Cette idée est partagée par le Vallois (2017) pour qui le dirigeant est un « faiseur de culture » et son garant : il dispose donc d’un pouvoir d’influence considérable sur les pratiques et les acteurs. Il n’est cependant pas tout puissant puisque les acteurs possèdent toujours une part de liberté dans l’interaction, comme le nuancent d’autres auteurs (Alexandre-Bailly, 2013, Thévenet, 2015).

29

« […] le travail de façonnement des comportements par l’organisation a ses limites, que ce soit à travers la culture ou les dispositifs organisationnels : les individus sont en effet pris dans une tension entre le dévouement à l’organisation et la poursuite de leurs seuls objectifs personnels. (Alexandre-Bailly, 2013, p. 58). »

Cette « part de liberté des acteurs » nous invite ainsi à faire preuve de modestie en matière de management, le dirigeant (ou le RF) possédant certes un pouvoir d’influence non négligeable, mais celui-ci restant soumis au bon vouloir des acteurs qui, en fonction de leurs intérêts et motivations personnelles, déciderons à quel degré ils s’impliquent dans tel ou tel projet de formation.

A RETENIR

Cette revue de littérature a mis premièrement en évidence le caractère multiple des définitions de la culture organisationnelle, de ses typologies, ainsi que de ses caractéristiques. Nous retrouvons cependant des éléments communs pouvant nous aider à la caractériser : une dimension historique (celle de l’histoire de l’entreprise ou des « héros »), sociale

(communication, relations, types d’interactions, etc), anthropologique (codes, valeurs, rituels, etc) et pratique (travail, outils, méthodes, etc). La culture posant également le problème de l’accessibilité, les pratiques en vigueur, qui constituent une « porte d’entrée » importante vers l’identification des caractéristiques d’une culture, méritent ici une attention toute particulière.

Les liens entre culture organisationnelle et pratiques managériales font de plus émerger trois constats : il apparaît premièrement essentiel de tenir compte de la culture organisationnelle pour la prise de décisions et le management des projets, dans une logique de « construction de solutions sur mesures » qui tient compte de la réalité et des contraintes du terrain.

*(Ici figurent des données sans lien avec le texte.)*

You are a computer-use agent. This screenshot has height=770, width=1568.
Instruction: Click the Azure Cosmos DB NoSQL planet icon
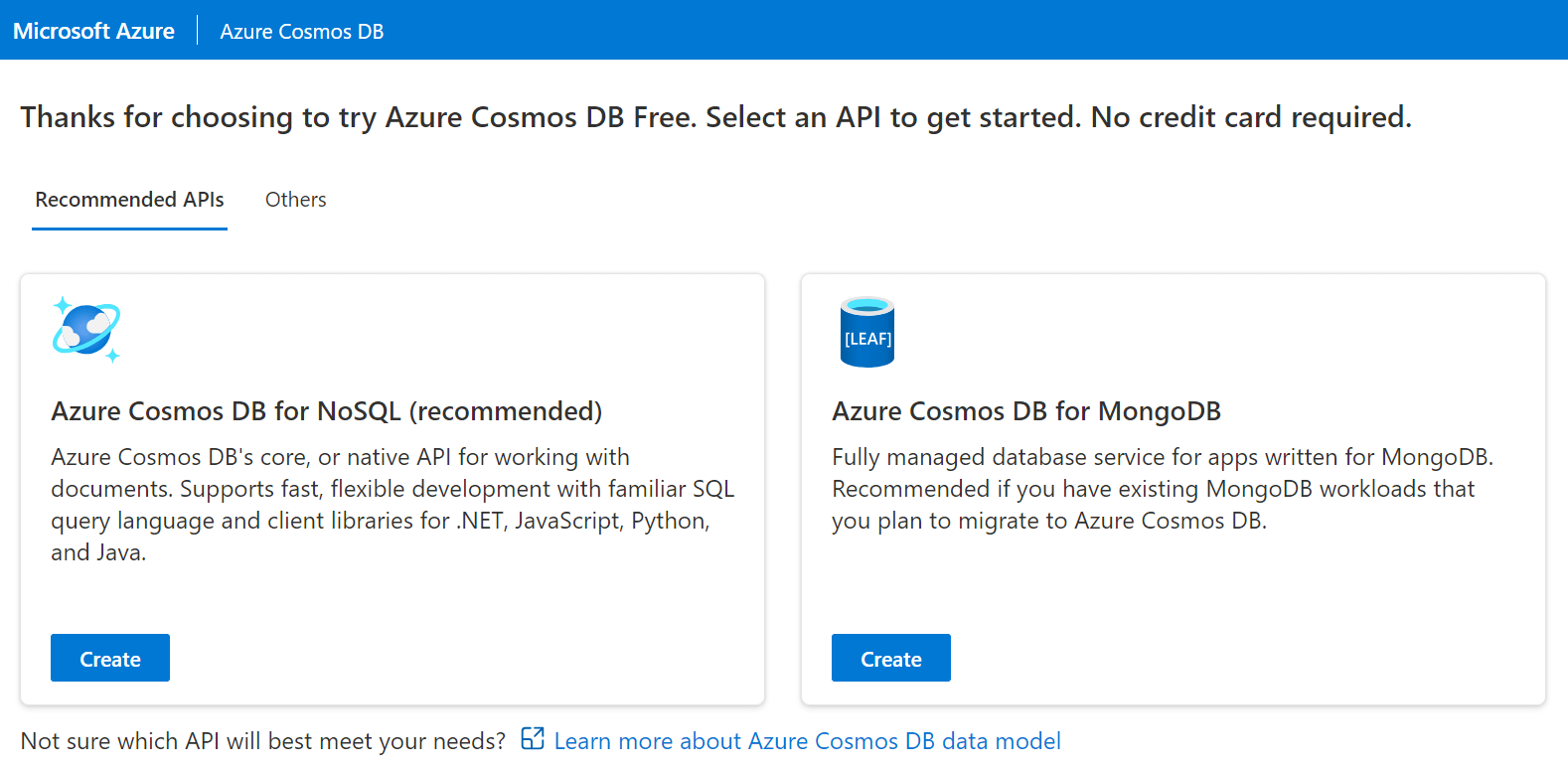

Deuxièmement, et bien que le lien entre performance et culture forte ne soit pas clairement mis en évidence dans la littérature, il est néanmoins possible d’utiliser la culture comme levier pour influencer l’implication des acteurs. Troisièmement, et bien que les acteurs disposent toujours d’une marge de liberté, nous avons vu l’impact potentiel que peut avoir le RF sur les pratiques, le dirigeant jouant ici un rôle de « faiseur de culture ».